--- MATERIAL TO PROCESS Enclosed Below ---
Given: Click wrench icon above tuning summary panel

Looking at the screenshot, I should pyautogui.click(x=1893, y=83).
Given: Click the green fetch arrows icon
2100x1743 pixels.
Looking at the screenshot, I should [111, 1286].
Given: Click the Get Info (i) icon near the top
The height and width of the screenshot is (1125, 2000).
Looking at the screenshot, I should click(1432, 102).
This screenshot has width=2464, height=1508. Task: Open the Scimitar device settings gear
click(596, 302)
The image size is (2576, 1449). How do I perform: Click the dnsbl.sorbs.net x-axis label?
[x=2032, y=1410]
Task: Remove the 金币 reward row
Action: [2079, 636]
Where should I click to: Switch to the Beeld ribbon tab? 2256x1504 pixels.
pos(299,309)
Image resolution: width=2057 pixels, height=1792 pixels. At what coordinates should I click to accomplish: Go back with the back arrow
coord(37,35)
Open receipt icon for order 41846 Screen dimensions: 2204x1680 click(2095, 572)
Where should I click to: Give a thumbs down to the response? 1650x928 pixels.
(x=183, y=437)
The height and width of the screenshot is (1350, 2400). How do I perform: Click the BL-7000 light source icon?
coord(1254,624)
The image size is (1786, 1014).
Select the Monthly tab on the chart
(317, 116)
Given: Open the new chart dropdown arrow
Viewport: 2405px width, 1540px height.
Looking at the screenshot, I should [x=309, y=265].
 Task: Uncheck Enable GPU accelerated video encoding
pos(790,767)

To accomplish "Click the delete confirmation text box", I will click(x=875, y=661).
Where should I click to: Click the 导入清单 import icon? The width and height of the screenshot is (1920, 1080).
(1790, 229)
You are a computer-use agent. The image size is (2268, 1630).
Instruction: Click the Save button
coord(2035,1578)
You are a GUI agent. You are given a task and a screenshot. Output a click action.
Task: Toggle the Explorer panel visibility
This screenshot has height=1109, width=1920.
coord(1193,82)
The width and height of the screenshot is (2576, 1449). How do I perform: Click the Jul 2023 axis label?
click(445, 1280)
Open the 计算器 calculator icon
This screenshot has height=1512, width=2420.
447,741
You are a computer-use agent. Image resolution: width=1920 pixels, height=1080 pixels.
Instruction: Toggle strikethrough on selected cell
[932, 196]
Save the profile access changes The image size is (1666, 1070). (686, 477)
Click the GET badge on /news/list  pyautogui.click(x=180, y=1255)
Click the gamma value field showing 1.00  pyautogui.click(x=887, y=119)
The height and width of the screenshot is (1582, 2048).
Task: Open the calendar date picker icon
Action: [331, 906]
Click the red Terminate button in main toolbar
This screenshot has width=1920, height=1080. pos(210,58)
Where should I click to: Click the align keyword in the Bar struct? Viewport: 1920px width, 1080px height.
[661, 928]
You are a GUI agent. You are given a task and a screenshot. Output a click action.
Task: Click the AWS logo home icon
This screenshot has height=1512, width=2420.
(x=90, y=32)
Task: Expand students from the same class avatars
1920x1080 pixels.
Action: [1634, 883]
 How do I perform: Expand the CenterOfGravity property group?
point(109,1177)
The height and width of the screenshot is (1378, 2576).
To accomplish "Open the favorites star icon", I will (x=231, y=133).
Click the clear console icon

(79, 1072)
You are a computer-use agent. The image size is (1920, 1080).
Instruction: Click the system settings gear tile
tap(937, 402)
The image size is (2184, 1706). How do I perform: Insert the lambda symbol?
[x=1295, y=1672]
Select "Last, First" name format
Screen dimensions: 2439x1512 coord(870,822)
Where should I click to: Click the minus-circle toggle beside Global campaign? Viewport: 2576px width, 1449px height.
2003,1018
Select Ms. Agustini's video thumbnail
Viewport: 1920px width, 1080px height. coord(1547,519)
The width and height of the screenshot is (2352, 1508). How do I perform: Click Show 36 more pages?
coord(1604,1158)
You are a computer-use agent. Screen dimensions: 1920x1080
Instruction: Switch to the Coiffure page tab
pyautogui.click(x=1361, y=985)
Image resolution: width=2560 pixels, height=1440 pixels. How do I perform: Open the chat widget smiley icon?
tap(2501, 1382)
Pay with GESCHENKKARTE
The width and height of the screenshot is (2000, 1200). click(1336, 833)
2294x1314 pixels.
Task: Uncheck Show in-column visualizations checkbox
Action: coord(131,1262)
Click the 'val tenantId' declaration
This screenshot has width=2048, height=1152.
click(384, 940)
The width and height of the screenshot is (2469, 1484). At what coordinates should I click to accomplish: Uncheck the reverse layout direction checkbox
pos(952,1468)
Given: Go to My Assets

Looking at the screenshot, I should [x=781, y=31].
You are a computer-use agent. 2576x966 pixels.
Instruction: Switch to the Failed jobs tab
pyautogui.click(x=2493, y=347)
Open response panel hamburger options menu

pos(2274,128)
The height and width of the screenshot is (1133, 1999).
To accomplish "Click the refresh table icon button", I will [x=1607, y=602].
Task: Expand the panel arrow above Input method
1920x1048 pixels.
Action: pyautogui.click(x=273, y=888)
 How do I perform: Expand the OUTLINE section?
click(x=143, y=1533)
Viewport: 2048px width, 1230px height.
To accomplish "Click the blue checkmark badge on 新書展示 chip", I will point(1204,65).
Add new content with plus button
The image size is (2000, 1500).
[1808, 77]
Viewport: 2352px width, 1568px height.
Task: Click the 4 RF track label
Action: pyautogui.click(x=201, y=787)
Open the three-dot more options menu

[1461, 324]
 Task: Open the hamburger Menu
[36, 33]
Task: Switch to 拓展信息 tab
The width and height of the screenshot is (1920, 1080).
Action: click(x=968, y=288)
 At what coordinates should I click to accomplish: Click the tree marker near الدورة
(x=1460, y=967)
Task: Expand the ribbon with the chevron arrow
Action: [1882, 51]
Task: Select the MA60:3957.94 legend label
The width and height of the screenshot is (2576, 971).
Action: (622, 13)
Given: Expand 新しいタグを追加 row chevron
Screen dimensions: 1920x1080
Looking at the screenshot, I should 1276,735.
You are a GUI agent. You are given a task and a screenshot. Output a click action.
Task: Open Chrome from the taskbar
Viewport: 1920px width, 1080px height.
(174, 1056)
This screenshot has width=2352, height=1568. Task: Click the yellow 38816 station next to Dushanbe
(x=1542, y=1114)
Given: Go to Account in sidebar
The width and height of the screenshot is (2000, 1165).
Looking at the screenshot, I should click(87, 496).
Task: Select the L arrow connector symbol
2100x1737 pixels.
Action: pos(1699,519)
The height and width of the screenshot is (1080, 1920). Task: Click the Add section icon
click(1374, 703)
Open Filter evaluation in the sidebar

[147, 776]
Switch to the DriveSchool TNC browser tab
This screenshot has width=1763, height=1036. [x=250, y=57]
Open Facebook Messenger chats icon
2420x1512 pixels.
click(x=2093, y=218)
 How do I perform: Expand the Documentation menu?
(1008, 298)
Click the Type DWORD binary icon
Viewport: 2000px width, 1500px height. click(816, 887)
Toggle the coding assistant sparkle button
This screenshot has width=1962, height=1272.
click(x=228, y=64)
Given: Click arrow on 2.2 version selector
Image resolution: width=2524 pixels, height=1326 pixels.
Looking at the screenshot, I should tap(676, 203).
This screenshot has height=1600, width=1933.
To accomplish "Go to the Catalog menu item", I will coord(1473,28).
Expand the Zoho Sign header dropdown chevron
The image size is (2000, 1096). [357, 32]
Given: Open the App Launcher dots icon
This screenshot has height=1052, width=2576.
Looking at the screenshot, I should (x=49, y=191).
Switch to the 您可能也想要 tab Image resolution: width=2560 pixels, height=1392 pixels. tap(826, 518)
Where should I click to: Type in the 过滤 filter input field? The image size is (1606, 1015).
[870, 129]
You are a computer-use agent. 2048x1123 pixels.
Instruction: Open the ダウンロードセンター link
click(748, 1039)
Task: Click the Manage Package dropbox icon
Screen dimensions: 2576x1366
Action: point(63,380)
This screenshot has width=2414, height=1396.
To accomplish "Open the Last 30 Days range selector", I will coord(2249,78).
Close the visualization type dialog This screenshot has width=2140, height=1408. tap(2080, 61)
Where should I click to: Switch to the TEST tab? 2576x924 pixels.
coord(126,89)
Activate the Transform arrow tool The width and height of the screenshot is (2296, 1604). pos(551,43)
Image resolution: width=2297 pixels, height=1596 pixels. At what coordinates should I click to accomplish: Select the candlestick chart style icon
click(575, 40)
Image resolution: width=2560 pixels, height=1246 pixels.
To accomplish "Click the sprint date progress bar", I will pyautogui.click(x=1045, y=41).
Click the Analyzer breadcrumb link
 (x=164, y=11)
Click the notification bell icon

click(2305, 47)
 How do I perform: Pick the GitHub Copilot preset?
--- End of Enclosed MATERIAL TO PROCESS ---
Transcribe, exactly and without additions, the lines of the records above, beginning with the line that contains "This screenshot has height=1109, width=1920." and ending with the line that contains "Open the 计算器 calculator icon", both included.

This screenshot has height=1109, width=1920.
coord(1193,82)
The width and height of the screenshot is (2576, 1449). How do I perform: Click the Jul 2023 axis label?
click(445, 1280)
Open the 计算器 calculator icon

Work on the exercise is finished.